The third image is boosted with high dynamic range which becomes granular but polarizes green and red. This clearly shows edge effects. It is difficult to separate “edge” effects from “road” effects as edges are nearly always roads.
Moving to a remote mountain vineyard using a base image similarly enhanced from the same day, October 24, 2009, we show the block suspected of being ground zero. We find no apparent edge effect in play. This block is CS337 on 44-53 rootstock. The rootstock was thermally sterilized and propagated on site from cuttings procured in Oregon about the turn of the millennium. The 337 from numerous sources was field grafted. The partial block above and to the right also showing symptoms is CS4 on 44-53. The asymptomatic partial block to the right is CS4 on 1103P and remains one of the least symptomatic blocks today.
This year we marked the vines we judged to be grossly symptomatic defined as over 50% red. Here they are superimposed over the same image as 5′ diameter circles in accordance with vineyard spacing. There is a slide in the middle where vines were removed. Once again we find no edge effect.
When the less symptomatic vines are removed (it should be noted that it is very difficult to find completely asymptomatic vines in this block), we find a poor correspondence between the grossly symptomatic vines this year and those from 2009. Although symptoms are progressive and great caution must be exercised comparing different seasons and mapping dates, we feel that this at least leaves open the possibility that vines develop resistance over time.
There are no surviving tissue samples so there is no way to be certain the symptoms from 2009 were GRBaV, but all qPCR assays from this block and the entire vineyard to date indicate the presence of only GRBaV and RSPaV.
We take this analysis one step further with a look at dead and missing vines.
The slide and the sorry row where machinery was moved in are apparent, but again we find poor correspondence with vines symptomatic in 2009. We find therefore no evidence of increased mortality.
We must constantly remember that our minds are wired to find patterns and conclusions from insufficient information. Yet it strikes us that edge and/or road effects are key to understanding the recent explosion of symptoms in Northern California. Other blocks in this vineyard show striking edge/road effects and even indication of infection from adjacent woodland.

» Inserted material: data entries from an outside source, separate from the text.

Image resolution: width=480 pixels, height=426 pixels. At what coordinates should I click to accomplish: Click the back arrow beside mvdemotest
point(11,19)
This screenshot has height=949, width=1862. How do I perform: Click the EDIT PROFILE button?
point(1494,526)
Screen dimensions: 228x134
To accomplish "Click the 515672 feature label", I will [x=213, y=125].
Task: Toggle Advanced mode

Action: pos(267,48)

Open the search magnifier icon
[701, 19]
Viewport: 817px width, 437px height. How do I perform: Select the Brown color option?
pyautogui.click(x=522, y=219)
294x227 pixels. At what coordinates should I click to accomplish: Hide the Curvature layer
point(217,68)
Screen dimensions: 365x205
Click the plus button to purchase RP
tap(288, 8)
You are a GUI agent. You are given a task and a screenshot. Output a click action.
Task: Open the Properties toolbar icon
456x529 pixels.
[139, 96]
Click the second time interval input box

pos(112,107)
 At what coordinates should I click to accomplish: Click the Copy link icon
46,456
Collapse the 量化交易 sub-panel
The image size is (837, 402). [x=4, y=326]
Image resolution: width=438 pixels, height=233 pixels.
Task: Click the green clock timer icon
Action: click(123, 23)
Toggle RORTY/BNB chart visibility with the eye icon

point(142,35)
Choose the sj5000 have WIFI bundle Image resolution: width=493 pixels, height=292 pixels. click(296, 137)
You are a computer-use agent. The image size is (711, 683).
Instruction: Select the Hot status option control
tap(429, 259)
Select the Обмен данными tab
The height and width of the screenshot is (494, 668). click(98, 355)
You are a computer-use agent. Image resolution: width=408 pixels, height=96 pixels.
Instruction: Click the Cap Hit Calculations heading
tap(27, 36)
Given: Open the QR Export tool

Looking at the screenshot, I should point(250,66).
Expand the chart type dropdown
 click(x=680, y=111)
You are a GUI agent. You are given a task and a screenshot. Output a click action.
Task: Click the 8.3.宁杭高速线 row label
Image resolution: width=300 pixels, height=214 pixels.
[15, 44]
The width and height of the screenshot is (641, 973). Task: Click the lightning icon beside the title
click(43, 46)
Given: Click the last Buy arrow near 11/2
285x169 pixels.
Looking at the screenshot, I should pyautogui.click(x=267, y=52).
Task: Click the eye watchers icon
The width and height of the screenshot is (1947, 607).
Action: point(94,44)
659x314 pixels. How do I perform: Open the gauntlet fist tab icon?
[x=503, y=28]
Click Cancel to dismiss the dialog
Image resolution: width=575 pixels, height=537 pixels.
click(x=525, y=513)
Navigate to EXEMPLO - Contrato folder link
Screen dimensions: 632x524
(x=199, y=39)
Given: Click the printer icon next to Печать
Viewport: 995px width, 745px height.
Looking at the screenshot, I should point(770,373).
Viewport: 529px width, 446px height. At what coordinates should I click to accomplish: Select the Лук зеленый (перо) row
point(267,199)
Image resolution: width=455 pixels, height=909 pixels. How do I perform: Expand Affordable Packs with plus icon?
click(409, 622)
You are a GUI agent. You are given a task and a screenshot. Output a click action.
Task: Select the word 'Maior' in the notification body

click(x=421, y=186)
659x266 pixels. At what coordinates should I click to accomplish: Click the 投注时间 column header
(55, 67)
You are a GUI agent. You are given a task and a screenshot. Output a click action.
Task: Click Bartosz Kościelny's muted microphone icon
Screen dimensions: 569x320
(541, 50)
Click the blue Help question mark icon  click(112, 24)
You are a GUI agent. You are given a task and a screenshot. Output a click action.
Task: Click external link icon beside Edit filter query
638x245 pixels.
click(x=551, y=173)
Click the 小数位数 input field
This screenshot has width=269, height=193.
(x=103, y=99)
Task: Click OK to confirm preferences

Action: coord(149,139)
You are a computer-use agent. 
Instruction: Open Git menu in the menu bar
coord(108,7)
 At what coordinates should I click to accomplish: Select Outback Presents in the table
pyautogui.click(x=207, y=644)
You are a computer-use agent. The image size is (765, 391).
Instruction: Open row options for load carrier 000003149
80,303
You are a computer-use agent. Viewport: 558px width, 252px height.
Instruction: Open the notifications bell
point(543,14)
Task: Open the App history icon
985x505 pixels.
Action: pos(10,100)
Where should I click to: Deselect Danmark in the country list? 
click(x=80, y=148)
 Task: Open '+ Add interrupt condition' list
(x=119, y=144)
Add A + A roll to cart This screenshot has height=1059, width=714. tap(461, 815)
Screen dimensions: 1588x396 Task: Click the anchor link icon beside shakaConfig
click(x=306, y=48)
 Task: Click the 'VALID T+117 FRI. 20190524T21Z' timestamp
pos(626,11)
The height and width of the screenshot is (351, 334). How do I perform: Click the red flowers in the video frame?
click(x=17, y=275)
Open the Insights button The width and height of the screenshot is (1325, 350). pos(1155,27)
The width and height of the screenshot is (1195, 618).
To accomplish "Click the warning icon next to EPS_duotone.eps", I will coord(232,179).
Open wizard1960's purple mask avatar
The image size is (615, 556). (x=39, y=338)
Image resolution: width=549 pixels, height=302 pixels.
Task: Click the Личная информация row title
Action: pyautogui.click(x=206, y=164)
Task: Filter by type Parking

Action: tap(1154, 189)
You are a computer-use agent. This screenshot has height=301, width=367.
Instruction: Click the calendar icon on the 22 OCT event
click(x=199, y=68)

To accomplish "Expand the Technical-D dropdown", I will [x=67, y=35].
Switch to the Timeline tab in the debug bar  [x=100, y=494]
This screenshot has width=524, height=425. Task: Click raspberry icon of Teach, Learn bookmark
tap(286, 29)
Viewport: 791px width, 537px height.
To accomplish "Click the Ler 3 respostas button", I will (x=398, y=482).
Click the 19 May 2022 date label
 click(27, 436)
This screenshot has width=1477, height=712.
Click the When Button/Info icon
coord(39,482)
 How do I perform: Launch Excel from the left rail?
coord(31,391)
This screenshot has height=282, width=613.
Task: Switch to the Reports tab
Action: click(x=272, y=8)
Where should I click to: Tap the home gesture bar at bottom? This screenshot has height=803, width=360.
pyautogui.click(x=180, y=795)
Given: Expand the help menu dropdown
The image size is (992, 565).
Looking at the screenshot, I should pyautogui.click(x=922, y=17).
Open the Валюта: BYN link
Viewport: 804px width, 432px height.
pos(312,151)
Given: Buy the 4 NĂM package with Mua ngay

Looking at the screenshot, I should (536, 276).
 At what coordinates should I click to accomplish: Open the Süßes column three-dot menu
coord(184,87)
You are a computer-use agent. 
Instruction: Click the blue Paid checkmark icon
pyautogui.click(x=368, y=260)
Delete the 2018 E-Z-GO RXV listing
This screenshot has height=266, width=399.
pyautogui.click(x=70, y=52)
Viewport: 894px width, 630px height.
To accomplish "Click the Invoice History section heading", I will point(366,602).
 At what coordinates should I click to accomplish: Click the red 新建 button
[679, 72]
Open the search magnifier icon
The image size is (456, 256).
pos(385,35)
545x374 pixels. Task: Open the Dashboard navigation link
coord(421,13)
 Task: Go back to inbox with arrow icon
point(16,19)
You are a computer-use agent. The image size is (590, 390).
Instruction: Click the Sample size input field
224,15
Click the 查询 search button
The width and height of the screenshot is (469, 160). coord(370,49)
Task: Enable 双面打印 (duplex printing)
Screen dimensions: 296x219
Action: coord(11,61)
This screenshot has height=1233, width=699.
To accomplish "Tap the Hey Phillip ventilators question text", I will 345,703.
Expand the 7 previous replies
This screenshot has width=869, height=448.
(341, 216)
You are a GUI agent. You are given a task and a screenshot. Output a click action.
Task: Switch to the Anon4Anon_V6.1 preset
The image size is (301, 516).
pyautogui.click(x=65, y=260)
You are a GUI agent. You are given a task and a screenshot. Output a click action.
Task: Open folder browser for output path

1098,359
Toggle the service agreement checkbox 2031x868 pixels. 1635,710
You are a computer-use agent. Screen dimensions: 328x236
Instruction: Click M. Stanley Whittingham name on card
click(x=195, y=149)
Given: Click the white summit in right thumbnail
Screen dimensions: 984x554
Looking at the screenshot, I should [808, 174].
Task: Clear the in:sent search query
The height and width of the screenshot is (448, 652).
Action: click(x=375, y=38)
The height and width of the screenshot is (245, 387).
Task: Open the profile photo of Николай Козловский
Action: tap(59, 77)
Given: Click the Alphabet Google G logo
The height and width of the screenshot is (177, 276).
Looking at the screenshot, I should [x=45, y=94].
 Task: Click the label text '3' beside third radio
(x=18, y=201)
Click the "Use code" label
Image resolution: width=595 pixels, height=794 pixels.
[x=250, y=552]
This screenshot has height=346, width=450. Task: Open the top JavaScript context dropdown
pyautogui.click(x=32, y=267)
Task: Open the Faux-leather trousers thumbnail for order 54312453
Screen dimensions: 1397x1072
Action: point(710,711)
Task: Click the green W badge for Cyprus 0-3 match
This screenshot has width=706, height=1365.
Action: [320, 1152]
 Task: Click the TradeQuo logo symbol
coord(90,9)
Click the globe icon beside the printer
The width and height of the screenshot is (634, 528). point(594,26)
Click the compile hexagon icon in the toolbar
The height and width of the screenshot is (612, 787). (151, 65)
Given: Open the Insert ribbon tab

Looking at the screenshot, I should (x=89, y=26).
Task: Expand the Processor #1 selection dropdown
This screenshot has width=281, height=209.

We had been watching the wild grapes for a couple years and in August 2014 noticed red leaf symptoms in wild grapes on the St. Helena Road in a location miles from any vineyard. Careful (but not rigorous) examination of this and many subsequent wild grape symptoms, which have also exploded in the last year, suggest that the source of infection is the road. Vines remote from the road are initially asymptomatic and infections always seem to begin at the road.
Some time ago Dr. Golino demonstrated that wild grapes harbor leafroll virus and we took a poorly collected sample of these new red leaf symptoms to Mike Anderson at the Oakville Field Station. Subsequent work showed that GRBaV is indeed present in wild grapes.
What remains haunting to us about the location of our first observation in wild grape is its remoteness, yet trucks from the vineyard discussed above and others have passed beneath this spot overhanging the road for years. If our intuition serves us, at least one vector must be capable of riding considerable distances on harvested grapes or machinery.
When nearly every vineyard seems suddenly symptomatic, and when nearly every vine seems to show some level of symptoms, it is easy to consider a null hypothesis that the disease has always been latent and that drought stress or some other environmental variable is causing the current expression of symptoms. This hypothesis cannot be completely ruled out, but considerable evidence argues against it.